Mindfulness matters but leaves some red faced
- New research launched by Vitality today has revealed more than 80 per cent (86%) believe mindfulness apps have been effective in improving their overall mental wellbeing
- Despite the benefits, almost a fifth (19%) keep their use of the apps secret for fear of being judged by friends or family
- 18% also said they would feel embarrassed about using a mindfulness app around other people, while 15% admit that their partner does not know they use a mindfulness app
- The survey also found that parents are realising the benefits of mindfulness by practising it with their children to help them feel calm (43%), improve their mental health (35%) and reduce anxiety (31%)
New research by Vitality, the innovative Health and Life Insurance Company, has found more than 80 per cent (86%) of people believe mindfulness apps have been effective in improving their overall mental wellbeing.
More than half (54%) of respondents admitted they use mindfulness apps to help relieve the symptoms of stress, while just under half (49%) practice the activity to improve their mental health. Just over a third (34%) of respondents use mindfulness apps to boost their mood and just over one in 10 (11%) use them to improve productivity at work.
However despite such high usage of the apps and the positive benefits of doing so on mental health and wellbeing, almost a fifth of respondents (19%) reported that they worry about being judged by friends and family if they were to find out they use them.
18% also said they feel embarrassed about using a mindfulness app around other people, and 15% admitted that their partner does not know they currently use an app.
Melissa Britton, a Positive Psychology Practitioner and Vitality Coach, said: “It is really concerning to see how many people are embarrassed to admit they use mindfulness apps. As this research shows, the popularity of these apps is actually growing rapidly and people who use them say they are experiencing improved mental health. There really is nothing to feel ashamed by.
“Mindfulness apps can play an important role in providing an opportunity for people to connect with their thoughts and emotions on their own terms.
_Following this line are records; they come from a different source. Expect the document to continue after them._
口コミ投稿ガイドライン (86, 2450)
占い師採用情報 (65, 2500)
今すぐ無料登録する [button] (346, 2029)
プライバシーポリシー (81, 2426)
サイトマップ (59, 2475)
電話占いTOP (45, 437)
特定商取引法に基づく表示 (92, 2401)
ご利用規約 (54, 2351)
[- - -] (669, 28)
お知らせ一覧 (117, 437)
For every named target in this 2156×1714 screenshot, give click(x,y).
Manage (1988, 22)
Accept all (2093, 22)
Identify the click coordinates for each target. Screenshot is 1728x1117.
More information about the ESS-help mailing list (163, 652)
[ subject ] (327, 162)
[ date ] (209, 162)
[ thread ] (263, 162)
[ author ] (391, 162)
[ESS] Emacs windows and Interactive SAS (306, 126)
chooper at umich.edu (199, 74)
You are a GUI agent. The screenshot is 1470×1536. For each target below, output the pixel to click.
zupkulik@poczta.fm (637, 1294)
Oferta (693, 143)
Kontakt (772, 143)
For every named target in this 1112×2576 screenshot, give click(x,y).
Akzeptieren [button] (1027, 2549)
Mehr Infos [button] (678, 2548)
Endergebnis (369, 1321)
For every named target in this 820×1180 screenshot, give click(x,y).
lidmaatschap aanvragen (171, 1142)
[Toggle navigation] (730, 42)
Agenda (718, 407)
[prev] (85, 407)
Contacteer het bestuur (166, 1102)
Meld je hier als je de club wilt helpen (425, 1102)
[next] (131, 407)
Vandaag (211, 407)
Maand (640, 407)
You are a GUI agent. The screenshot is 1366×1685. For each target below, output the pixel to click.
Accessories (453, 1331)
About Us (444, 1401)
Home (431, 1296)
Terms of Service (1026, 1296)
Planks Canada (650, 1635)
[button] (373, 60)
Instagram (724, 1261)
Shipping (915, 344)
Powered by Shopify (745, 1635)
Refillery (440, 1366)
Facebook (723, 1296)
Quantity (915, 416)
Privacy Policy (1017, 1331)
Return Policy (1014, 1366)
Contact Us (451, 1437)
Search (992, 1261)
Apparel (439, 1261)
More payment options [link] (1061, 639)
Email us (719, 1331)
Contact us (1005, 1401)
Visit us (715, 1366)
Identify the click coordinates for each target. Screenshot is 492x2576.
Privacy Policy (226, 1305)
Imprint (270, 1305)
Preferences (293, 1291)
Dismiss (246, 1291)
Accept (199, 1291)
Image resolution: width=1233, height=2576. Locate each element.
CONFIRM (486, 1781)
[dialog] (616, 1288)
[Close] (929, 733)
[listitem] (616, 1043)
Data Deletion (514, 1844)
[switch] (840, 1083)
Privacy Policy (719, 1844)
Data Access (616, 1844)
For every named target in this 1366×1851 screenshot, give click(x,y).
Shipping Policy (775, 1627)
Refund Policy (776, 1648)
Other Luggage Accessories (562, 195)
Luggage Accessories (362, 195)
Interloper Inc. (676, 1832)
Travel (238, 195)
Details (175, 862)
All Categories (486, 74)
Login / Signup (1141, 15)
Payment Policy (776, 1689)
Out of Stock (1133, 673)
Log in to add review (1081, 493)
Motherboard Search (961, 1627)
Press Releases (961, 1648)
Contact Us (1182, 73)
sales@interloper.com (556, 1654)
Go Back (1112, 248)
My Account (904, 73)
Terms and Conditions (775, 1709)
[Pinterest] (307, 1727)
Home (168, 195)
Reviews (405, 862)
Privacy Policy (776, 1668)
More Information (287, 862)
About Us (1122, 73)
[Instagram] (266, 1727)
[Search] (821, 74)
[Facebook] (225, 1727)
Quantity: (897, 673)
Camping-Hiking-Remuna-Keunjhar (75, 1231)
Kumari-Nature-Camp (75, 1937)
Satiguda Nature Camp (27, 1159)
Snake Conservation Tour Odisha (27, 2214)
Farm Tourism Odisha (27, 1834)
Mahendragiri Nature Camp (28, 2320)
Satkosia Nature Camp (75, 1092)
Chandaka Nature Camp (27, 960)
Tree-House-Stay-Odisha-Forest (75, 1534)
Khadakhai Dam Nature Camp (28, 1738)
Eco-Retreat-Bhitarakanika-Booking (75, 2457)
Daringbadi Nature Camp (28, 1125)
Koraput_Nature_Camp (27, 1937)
Whilst it is positive that across society people are being more open about mental health generally, we must all push to make sure that these apps and anything that supports better mental health, becomes a normal and accepted part of everyday life.”
The research, which surveyed 1,006 people who use mindfulness apps in the UK, explored the key reasons why people use the apps and how they are incorporating them into their everyday routines.
The most popular time to use a mindfulness app is just before bed (32%) with women more likely than men to use it to help improve their sleep (41% vs 30% respectively).
On average, respondents spend 13 minutes on a mindfulness app per session, with most respondents (33%) spending between six to 10 minutes practicing mindfulness during the session. Perhaps surprisingly, men are more likely than women to spend between 26 and 30 minutes practising mindfulness during a session (10% vs 9% respectively).
Mindfulness matters for the whole family
Interestingly, the survey also found that people are introducing the benefits of mindfulness to their children. Over half (52%) of those surveyed stated that they regularly practice it with their children, with just over one in 10 (11%) dedicating time to the activity as often as four to six days a week.
The key reasons parents are practicing mindfulness with their children are to help them feel calm (43%); help them with their mental health and wellbeing (35%); and to help them with anxiety (31%). In addition, 30 per cent of those surveyed who practice mindfulness with their children, practice mindfulness to help improve their child’s behaviour.
Melissa Britton continues: “It’s fantastic so many people are using mindfulness apps with their children, as this will help children understand the importance and normality of taking the time to look after your mental health.
“At Vitality, we encourage all families to take stock of their mental wellbeing and incorporate mindfulness into their daily routine. Just 10 minutes a day can help you feel calm and positively impact your mood.”